#### EXERCISE GOAL:
Start at the line with "Given: Expand the Manager card chevron" in the records below, stop at the line with "has width=849, height=463.", and return every line in that span exactly, the two end lines included.
══════
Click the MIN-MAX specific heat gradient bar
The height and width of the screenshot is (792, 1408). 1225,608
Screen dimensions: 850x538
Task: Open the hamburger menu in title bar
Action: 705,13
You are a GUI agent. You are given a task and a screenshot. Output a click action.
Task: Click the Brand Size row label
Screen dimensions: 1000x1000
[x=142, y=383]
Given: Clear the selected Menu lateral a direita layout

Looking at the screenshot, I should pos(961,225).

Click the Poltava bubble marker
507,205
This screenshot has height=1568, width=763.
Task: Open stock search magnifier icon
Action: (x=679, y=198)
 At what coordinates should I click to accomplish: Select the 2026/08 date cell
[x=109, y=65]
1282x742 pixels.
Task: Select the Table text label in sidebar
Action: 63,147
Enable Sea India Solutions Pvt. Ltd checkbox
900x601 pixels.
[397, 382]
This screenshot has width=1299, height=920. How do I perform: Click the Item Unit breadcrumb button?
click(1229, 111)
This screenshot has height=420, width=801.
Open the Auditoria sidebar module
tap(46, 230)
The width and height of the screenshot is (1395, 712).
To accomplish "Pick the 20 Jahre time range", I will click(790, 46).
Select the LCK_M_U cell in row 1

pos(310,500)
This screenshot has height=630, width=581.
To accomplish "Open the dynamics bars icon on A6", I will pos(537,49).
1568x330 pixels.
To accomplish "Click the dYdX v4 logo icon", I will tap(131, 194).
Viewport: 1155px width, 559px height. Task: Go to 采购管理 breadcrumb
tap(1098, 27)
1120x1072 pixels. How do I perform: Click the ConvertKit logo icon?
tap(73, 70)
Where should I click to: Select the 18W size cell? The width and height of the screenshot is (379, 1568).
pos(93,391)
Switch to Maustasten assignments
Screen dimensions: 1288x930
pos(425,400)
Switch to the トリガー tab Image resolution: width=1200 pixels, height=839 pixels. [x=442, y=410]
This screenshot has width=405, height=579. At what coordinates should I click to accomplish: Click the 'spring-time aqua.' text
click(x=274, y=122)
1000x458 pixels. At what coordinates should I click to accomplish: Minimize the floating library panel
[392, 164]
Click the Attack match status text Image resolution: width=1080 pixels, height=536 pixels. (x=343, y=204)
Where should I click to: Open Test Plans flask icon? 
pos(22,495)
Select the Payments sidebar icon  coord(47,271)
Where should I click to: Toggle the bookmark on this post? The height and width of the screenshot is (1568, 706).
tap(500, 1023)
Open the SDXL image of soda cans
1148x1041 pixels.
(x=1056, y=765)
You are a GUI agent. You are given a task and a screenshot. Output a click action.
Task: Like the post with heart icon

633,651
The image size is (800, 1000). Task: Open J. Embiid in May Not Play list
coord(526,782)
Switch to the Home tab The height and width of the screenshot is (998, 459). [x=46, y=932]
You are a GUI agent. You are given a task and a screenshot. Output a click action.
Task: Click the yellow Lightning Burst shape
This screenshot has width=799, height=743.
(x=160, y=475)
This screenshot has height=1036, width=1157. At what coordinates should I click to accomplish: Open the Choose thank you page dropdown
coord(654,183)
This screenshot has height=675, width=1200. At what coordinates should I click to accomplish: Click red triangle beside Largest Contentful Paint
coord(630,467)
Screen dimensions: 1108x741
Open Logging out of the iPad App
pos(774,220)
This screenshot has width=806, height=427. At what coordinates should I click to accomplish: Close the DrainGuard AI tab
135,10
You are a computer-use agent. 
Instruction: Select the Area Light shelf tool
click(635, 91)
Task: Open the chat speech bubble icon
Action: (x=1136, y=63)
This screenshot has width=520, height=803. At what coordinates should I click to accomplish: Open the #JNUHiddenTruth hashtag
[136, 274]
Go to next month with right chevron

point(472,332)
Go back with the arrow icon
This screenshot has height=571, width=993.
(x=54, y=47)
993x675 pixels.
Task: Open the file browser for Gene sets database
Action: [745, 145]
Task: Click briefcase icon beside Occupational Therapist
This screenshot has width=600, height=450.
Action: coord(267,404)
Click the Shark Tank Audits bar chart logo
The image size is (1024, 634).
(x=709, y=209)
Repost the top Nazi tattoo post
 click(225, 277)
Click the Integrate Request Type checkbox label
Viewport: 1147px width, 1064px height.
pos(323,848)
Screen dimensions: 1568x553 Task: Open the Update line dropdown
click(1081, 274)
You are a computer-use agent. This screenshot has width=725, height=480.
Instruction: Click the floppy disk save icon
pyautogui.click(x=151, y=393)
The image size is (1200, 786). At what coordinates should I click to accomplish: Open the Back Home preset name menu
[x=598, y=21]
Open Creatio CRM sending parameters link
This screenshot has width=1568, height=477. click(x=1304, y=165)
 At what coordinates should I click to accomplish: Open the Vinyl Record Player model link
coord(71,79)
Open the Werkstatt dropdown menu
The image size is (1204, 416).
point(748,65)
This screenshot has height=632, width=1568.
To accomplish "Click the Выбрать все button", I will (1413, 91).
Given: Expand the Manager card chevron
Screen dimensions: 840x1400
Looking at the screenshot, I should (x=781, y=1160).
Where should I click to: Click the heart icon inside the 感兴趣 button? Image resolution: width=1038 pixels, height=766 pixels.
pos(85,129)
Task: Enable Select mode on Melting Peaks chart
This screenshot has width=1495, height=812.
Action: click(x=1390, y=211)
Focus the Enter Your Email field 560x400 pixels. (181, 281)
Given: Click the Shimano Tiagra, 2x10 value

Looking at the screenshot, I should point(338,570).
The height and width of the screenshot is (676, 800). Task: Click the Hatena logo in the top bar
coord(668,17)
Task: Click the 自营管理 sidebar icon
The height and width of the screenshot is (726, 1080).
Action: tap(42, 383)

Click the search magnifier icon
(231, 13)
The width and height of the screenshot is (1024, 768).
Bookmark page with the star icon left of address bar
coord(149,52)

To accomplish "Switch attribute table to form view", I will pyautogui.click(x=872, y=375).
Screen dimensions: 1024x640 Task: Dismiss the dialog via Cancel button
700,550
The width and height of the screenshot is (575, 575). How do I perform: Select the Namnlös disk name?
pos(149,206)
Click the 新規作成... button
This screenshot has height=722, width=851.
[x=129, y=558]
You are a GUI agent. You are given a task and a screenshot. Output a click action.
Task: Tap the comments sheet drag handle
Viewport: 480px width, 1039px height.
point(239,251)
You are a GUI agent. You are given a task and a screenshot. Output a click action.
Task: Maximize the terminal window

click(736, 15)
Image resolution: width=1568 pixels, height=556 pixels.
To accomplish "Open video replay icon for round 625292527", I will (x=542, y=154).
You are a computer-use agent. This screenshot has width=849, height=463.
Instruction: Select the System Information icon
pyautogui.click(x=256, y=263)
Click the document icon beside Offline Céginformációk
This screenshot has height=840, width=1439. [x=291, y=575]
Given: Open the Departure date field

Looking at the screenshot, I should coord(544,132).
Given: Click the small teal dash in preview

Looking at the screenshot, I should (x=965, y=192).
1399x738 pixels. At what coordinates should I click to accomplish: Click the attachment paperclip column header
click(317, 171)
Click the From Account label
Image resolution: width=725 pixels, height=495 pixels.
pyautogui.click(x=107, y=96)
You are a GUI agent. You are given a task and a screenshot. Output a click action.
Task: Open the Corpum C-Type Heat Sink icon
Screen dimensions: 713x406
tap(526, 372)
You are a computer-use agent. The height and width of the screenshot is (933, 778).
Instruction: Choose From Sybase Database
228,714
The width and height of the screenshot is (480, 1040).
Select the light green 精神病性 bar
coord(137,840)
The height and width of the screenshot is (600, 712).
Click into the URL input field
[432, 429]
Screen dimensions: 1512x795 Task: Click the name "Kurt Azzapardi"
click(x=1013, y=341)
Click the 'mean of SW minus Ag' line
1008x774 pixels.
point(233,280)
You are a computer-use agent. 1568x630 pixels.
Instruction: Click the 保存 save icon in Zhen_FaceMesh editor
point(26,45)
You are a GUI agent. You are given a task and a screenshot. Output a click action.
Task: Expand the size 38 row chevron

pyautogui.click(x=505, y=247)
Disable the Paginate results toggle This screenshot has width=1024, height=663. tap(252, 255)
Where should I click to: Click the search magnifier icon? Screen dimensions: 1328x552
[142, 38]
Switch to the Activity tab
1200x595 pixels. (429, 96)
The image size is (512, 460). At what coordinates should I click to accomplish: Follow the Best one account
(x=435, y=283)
══════
#### SOLUTION TO THIS TASK:
Given: Expand the Manager card chevron
Screen dimensions: 840x1400
Looking at the screenshot, I should (x=781, y=1160).
Where should I click to: Click the heart icon inside the 感兴趣 button? Image resolution: width=1038 pixels, height=766 pixels.
pos(85,129)
Task: Enable Select mode on Melting Peaks chart
This screenshot has width=1495, height=812.
Action: click(x=1390, y=211)
Focus the Enter Your Email field 560x400 pixels. (181, 281)
Given: Click the Shimano Tiagra, 2x10 value

Looking at the screenshot, I should point(338,570).
The height and width of the screenshot is (676, 800). Task: Click the Hatena logo in the top bar
coord(668,17)
Task: Click the 自营管理 sidebar icon
The height and width of the screenshot is (726, 1080).
Action: tap(42, 383)

Click the search magnifier icon
(231, 13)
The width and height of the screenshot is (1024, 768).
Bookmark page with the star icon left of address bar
coord(149,52)

To accomplish "Switch attribute table to form view", I will pyautogui.click(x=872, y=375).
Screen dimensions: 1024x640 Task: Dismiss the dialog via Cancel button
700,550
The width and height of the screenshot is (575, 575). How do I perform: Select the Namnlös disk name?
pos(149,206)
Click the 新規作成... button
This screenshot has height=722, width=851.
[x=129, y=558]
You are a GUI agent. You are given a task and a screenshot. Output a click action.
Task: Tap the comments sheet drag handle
Viewport: 480px width, 1039px height.
point(239,251)
You are a GUI agent. You are given a task and a screenshot. Output a click action.
Task: Maximize the terminal window

click(736, 15)
Image resolution: width=1568 pixels, height=556 pixels.
To accomplish "Open video replay icon for round 625292527", I will (x=542, y=154).
You are a computer-use agent. This screenshot has width=849, height=463.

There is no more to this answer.